Thursday, December 02, 2010

Making it to the NFL

I was reading an article in Sports Illustrated awhile ago about Jim Harbaugh (the head football coach at Stanford) and his brother who coaches in the NFL.  This was my favorite quote from the entire article:


Once in a while, Jim Harbaugh asks his Stanford players to name the one thing you have to do to make an NFL team. The answers come quickly: You have to be talented. You have to work hard. Nope, Jim says. A lot of guys are talented and work hard and never make it. "The one thing you have to do to make an NFL team," he says, "is take another man's job away from him. And those men really like those jobs."

I think this principle applies in a number of other careers and situations that are competitive by their nature.

Wednesday, December 01, 2010

Don’t grab what you can’t hold on to

This is an interesting story from the early days of the oil industry (as reported in this piece from Biofuels Digest).

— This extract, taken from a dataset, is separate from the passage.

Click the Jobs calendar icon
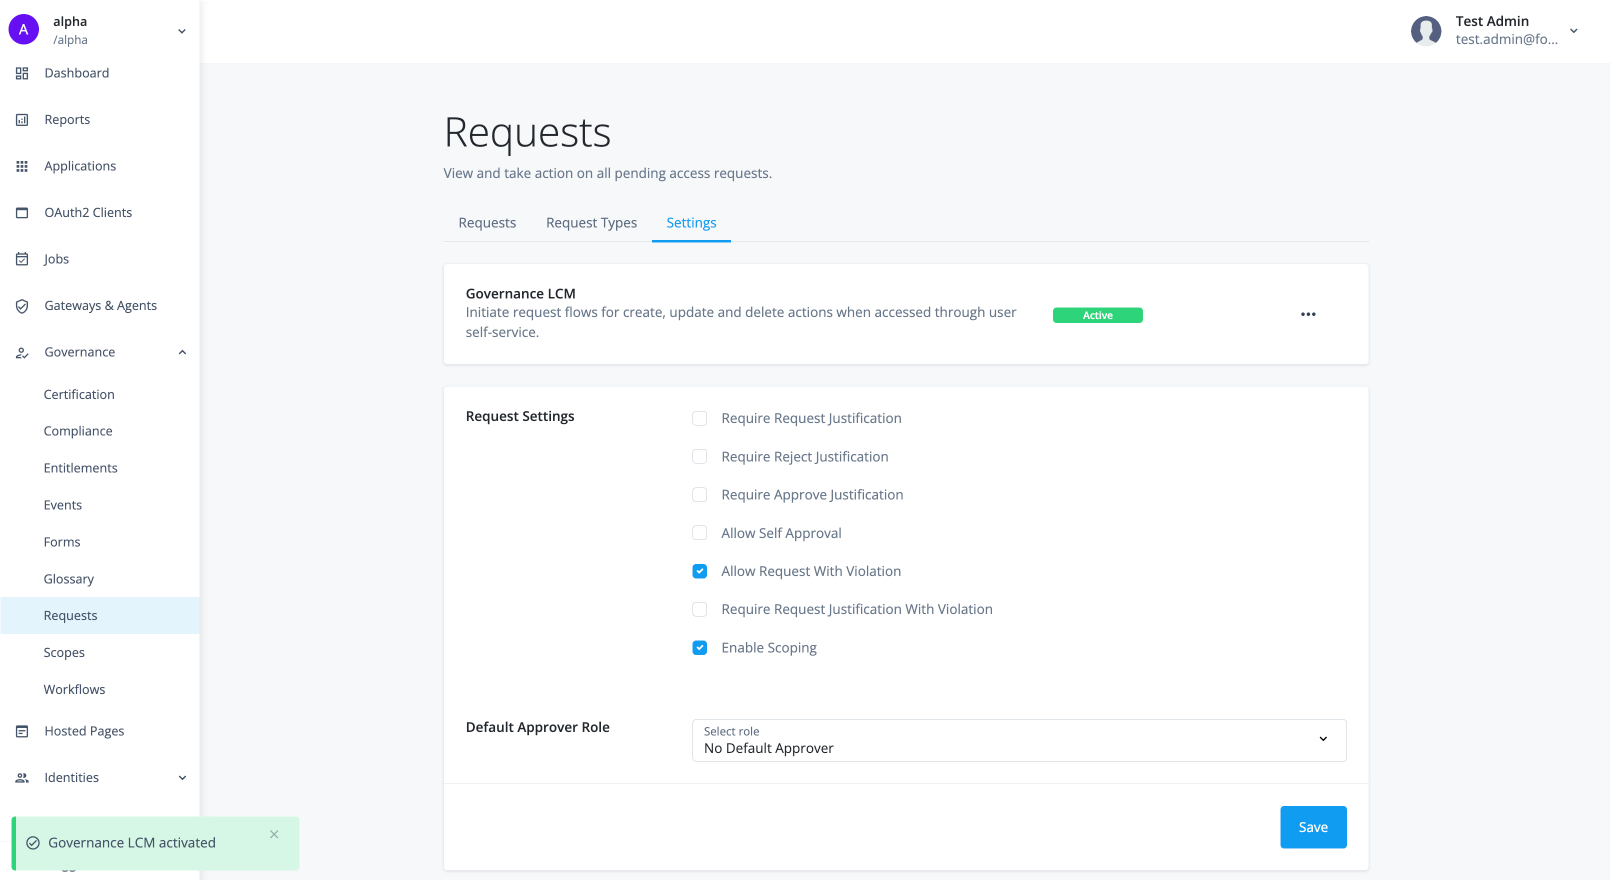1610x880 pixels. tap(22, 259)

I thought at the time it would be, therefore, useful to relate something of the character of the man who founded Saudi Aramco, Harry Deward Collier ... Collier was a marine engineer by training, who joined Standard Oil in 1903 when it became clear that the marine industry was going to completely convert over from coal to oil, and he took a leading part in that transition. His own father had participated in the transition from sail to steam. His grandfather had participated in the transition from the New England whalers to the great Yankee Clippers, as a fleet owner and china trader.  From his own story, Henry Deward Collier understood the transitory nature of transportation technologies, the importance of thinking globally, the importance of China.


He had a little trick he would play. He would ask you, “Would you like a nickel?” This was back in the day when a nickel was worth something.

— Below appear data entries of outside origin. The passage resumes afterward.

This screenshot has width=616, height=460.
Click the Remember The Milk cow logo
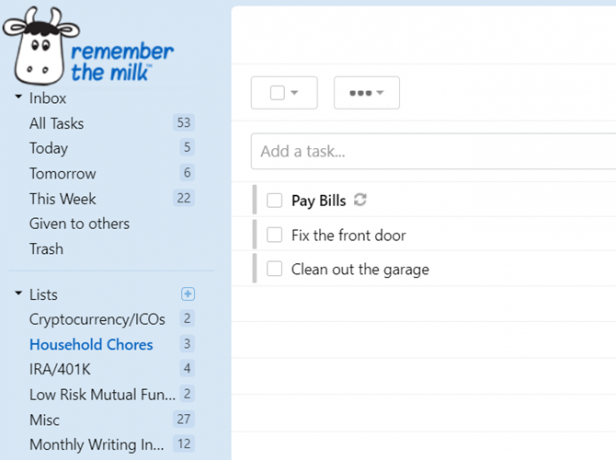point(40,46)
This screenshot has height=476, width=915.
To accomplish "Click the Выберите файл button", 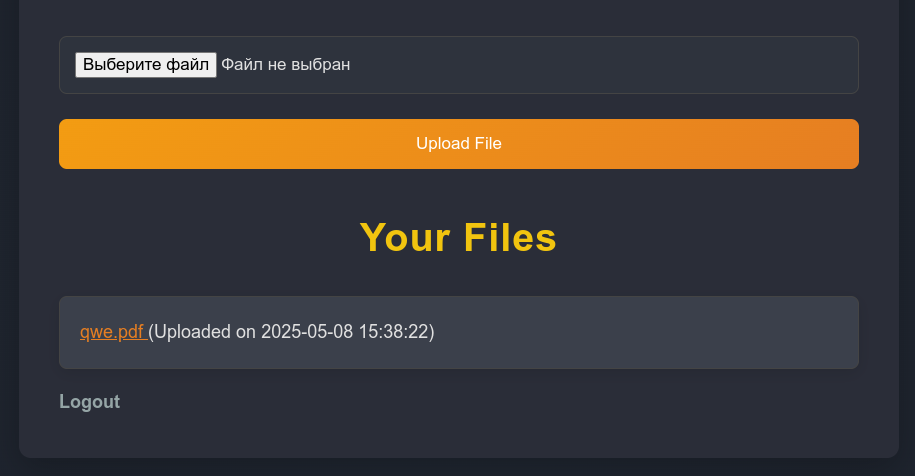I will point(146,65).
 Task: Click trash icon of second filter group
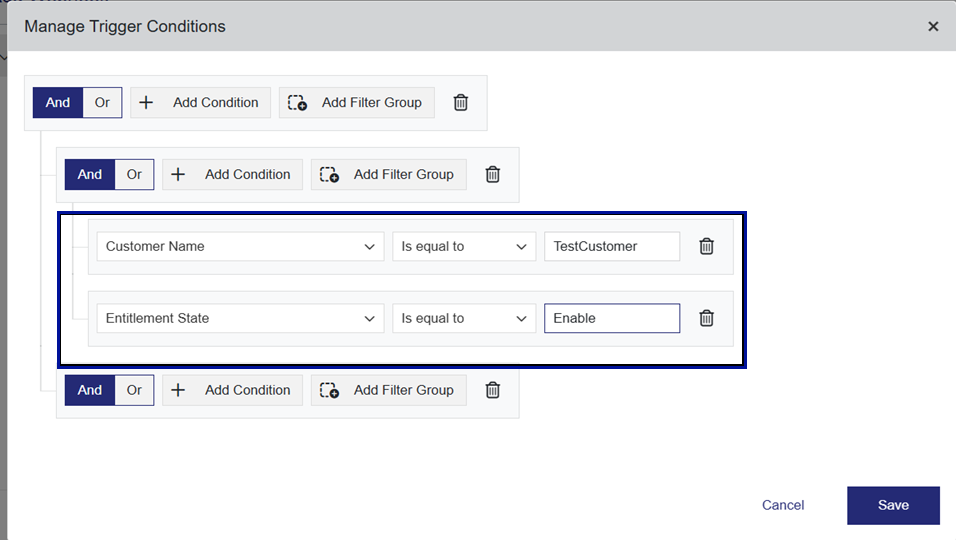tap(492, 174)
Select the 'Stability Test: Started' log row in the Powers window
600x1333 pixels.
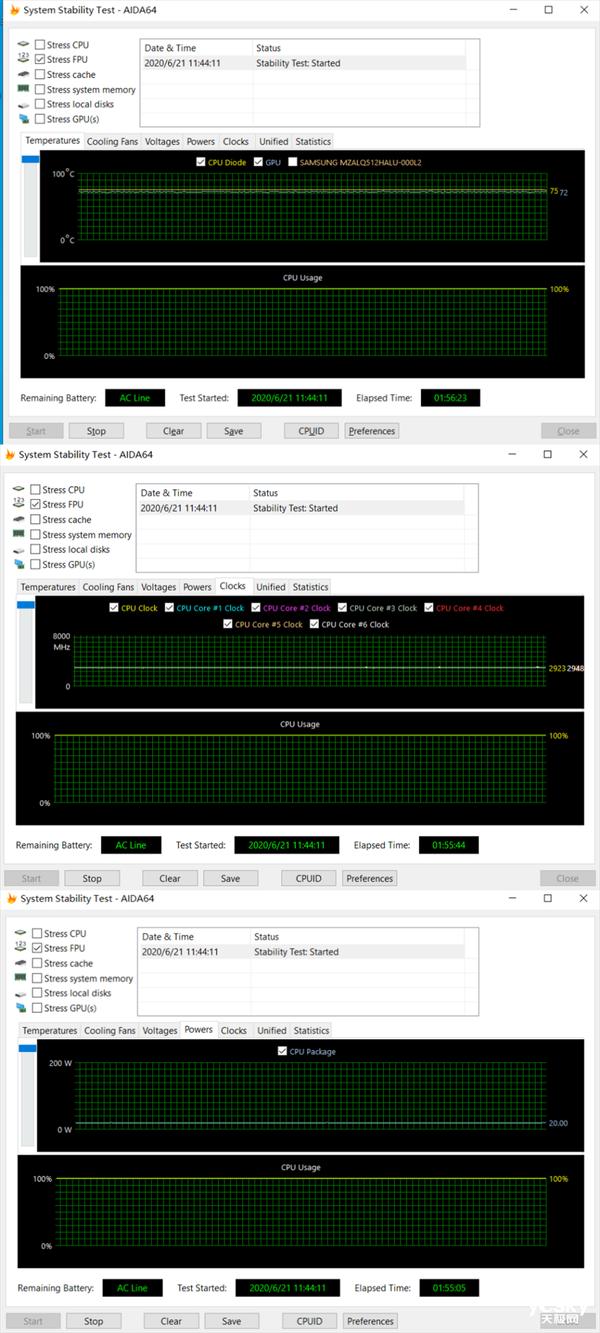coord(300,952)
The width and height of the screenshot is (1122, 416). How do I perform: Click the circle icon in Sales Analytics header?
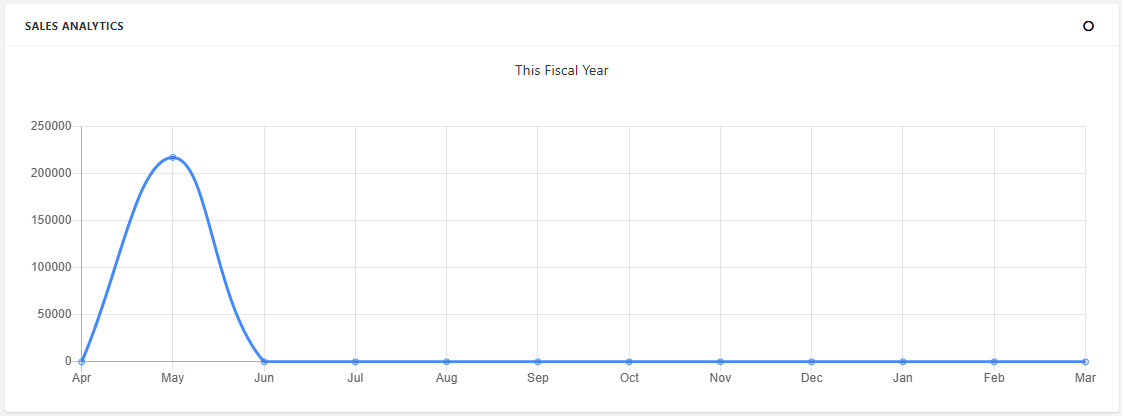(x=1088, y=26)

“Sure,” you’d say, “what do I have to do for it?”


“There is is, take it.” And he’d point to a nickel by the stove. What the victim didn’t know is that he’d have heated up the nickel, so it was burning hot, and when you picked it up you’d drop it right away.


“What the Sam Hill you do that for?” you’d say.

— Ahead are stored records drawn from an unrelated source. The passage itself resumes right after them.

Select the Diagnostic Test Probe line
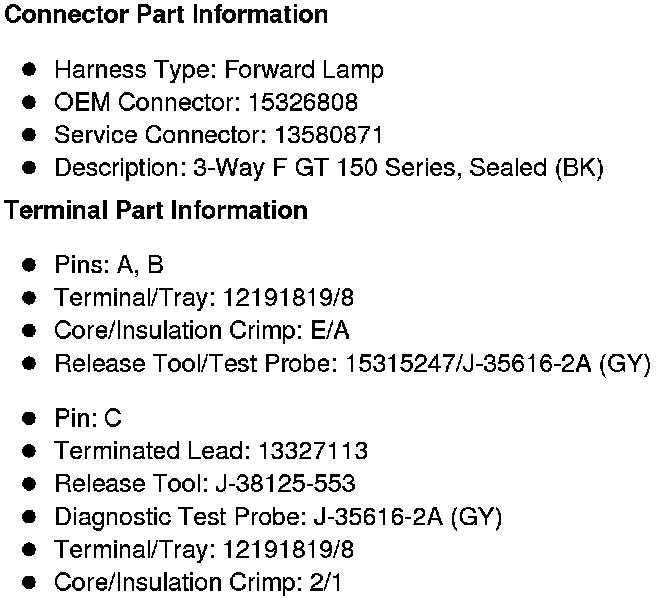click(x=277, y=517)
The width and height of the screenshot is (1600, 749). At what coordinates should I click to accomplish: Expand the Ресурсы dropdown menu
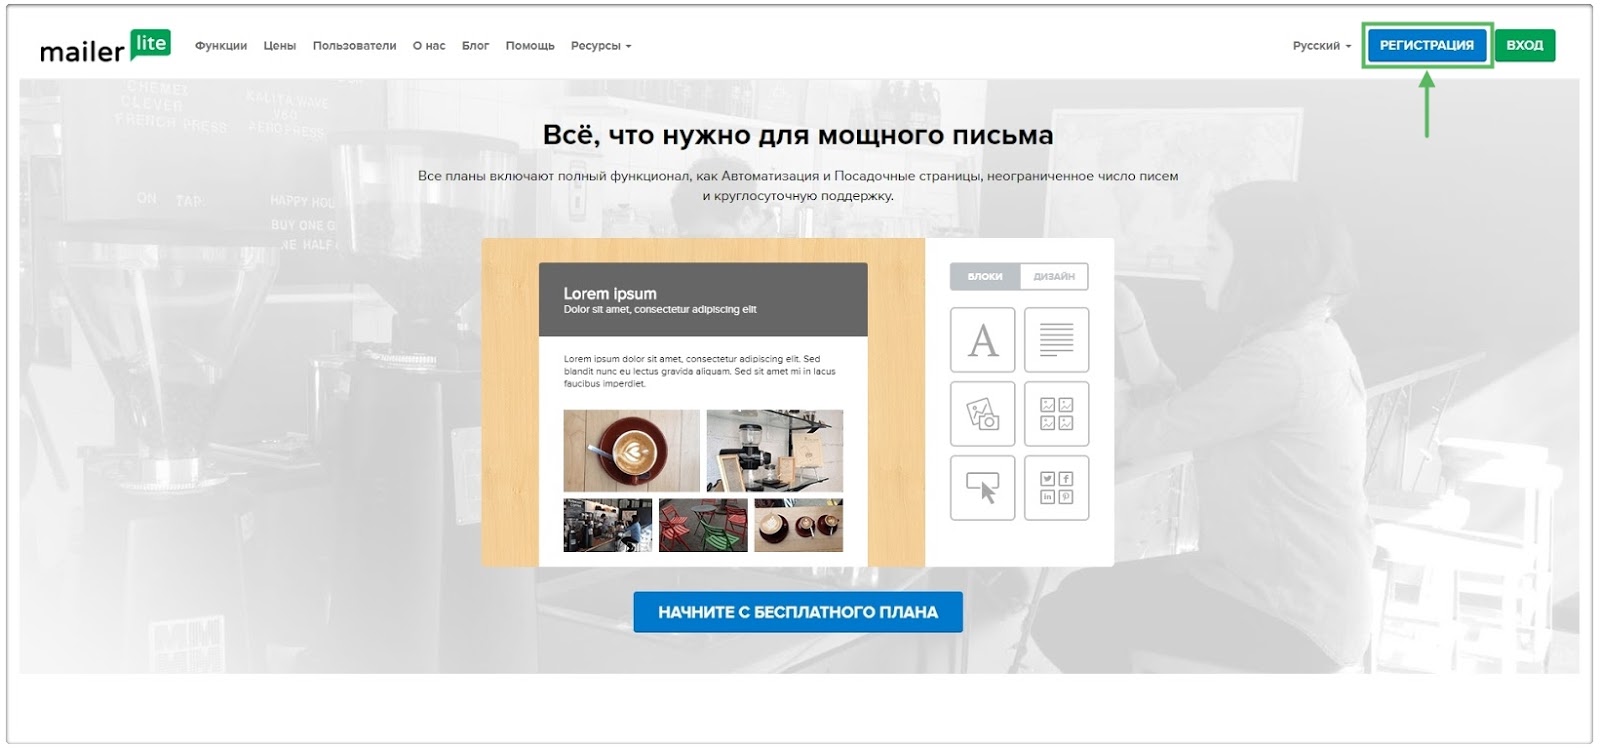600,46
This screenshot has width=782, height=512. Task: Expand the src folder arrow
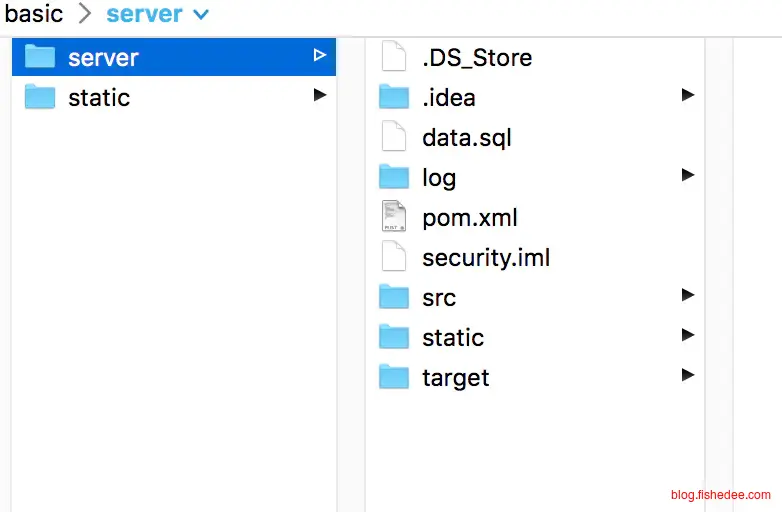(x=687, y=295)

“Don’t grab what you can’t hold on to,” he’d answer. “Study the problem, make a tool, make a friend. if you do that, there’s nothing you can’t get a hold of and keep holding onto.”


This story makes me wonder what I'm grabbing for that I'm not prepared to actually hold on to.  And, conversely, I wonder what I could (or should) be grabbing for if I only studied the problem, made a tool, and made a friend.